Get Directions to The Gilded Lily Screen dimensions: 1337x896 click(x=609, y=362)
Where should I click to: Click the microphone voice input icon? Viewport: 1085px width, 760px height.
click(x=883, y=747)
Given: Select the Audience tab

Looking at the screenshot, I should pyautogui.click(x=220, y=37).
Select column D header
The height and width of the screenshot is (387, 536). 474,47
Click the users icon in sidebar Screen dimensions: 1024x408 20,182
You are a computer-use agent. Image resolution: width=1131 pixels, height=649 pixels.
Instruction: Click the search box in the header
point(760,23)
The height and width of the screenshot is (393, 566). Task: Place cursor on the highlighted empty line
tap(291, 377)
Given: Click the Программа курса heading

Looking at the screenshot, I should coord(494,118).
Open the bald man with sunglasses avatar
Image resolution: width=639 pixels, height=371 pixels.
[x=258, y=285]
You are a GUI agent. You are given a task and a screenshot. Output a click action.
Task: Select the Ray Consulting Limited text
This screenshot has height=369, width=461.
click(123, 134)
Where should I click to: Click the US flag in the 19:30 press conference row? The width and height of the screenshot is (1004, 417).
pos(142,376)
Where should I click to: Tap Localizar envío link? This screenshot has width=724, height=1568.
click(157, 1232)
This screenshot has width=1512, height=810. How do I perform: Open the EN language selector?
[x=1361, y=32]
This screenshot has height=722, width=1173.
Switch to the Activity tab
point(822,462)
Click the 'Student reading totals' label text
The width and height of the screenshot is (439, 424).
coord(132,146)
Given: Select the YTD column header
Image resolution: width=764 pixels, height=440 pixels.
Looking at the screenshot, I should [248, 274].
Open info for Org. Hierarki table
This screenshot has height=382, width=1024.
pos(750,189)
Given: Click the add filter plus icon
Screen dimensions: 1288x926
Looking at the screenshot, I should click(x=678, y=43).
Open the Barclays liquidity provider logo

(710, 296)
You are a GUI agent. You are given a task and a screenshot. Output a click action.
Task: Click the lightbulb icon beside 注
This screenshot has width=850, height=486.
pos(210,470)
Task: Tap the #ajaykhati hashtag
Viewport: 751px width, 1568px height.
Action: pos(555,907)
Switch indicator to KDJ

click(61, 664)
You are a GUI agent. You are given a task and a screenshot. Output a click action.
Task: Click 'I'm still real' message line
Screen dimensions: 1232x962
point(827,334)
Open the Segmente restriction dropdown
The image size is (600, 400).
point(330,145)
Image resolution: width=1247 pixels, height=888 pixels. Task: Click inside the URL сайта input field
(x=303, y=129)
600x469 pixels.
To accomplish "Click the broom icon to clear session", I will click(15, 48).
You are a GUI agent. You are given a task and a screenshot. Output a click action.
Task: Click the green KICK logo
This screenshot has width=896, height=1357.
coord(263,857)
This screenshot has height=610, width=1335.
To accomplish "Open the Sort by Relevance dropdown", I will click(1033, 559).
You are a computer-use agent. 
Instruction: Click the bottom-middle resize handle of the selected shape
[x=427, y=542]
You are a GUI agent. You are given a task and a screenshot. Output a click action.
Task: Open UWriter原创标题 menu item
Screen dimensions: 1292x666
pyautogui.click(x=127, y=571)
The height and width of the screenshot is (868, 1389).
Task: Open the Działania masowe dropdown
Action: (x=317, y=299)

-.-.-

| TASK DETAILS |
Format every line above as a JSON list of strings, one string for each line, and leave out the blank ones.

| RESULT OF THE EXERCISE |
[
  "Get Directions to The Gilded Lily Screen dimensions: 1337x896 click(x=609, y=362)",
  "Where should I click to: Click the microphone voice input icon? Viewport: 1085px width, 760px height.",
  "click(x=883, y=747)",
  "Given: Select the Audience tab",
  "Looking at the screenshot, I should pyautogui.click(x=220, y=37).",
  "Select column D header",
  "The height and width of the screenshot is (387, 536). 474,47",
  "Click the users icon in sidebar Screen dimensions: 1024x408 20,182",
  "You are a computer-use agent. Image resolution: width=1131 pixels, height=649 pixels.",
  "Instruction: Click the search box in the header",
  "point(760,23)",
  "The height and width of the screenshot is (393, 566). Task: Place cursor on the highlighted empty line",
  "tap(291, 377)",
  "Given: Click the Программа курса heading",
  "Looking at the screenshot, I should coord(494,118).",
  "Open the bald man with sunglasses avatar",
  "Image resolution: width=639 pixels, height=371 pixels.",
  "[x=258, y=285]",
  "You are a GUI agent. You are given a task and a screenshot. Output a click action.",
  "Task: Select the Ray Consulting Limited text",
  "This screenshot has height=369, width=461.",
  "click(123, 134)",
  "Where should I click to: Click the US flag in the 19:30 press conference row? The width and height of the screenshot is (1004, 417).",
  "pos(142,376)",
  "Where should I click to: Tap Localizar envío link? This screenshot has width=724, height=1568.",
  "click(157, 1232)",
  "This screenshot has width=1512, height=810. How do I perform: Open the EN language selector?",
  "[x=1361, y=32]",
  "This screenshot has height=722, width=1173.",
  "Switch to the Activity tab",
  "point(822,462)",
  "Click the 'Student reading totals' label text",
  "The width and height of the screenshot is (439, 424).",
  "coord(132,146)",
  "Given: Select the YTD column header",
  "Image resolution: width=764 pixels, height=440 pixels.",
  "Looking at the screenshot, I should [248, 274].",
  "Open info for Org. Hierarki table",
  "This screenshot has height=382, width=1024.",
  "pos(750,189)",
  "Given: Click the add filter plus icon",
  "Screen dimensions: 1288x926",
  "Looking at the screenshot, I should click(x=678, y=43).",
  "Open the Barclays liquidity provider logo",
  "(710, 296)",
  "You are a GUI agent. You are given a task and a screenshot. Output a click action.",
  "Task: Click the lightbulb icon beside 注",
  "This screenshot has width=850, height=486.",
  "pos(210,470)",
  "Task: Tap the #ajaykhati hashtag",
  "Viewport: 751px width, 1568px height.",
  "Action: pos(555,907)",
  "Switch indicator to KDJ",
  "click(61, 664)",
  "You are a GUI agent. You are given a task and a screenshot. Output a click action.",
  "Task: Click 'I'm still real' message line",
  "Screen dimensions: 1232x962",
  "point(827,334)",
  "Open the Segmente restriction dropdown",
  "The image size is (600, 400).",
  "point(330,145)",
  "Image resolution: width=1247 pixels, height=888 pixels. Task: Click inside the URL сайта input field",
  "(x=303, y=129)",
  "600x469 pixels.",
  "To accomplish \"Click the broom icon to clear session\", I will click(15, 48).",
  "You are a GUI agent. You are given a task and a screenshot. Output a click action.",
  "Task: Click the green KICK logo",
  "This screenshot has width=896, height=1357.",
  "coord(263,857)",
  "This screenshot has height=610, width=1335.",
  "To accomplish \"Open the Sort by Relevance dropdown\", I will click(1033, 559).",
  "You are a computer-use agent. ",
  "Instruction: Click the bottom-middle resize handle of the selected shape",
  "[x=427, y=542]",
  "You are a GUI agent. You are given a task and a screenshot. Output a click action.",
  "Task: Open UWriter原创标题 menu item",
  "Screen dimensions: 1292x666",
  "pyautogui.click(x=127, y=571)",
  "The height and width of the screenshot is (868, 1389).",
  "Task: Open the Działania masowe dropdown",
  "Action: (x=317, y=299)"
]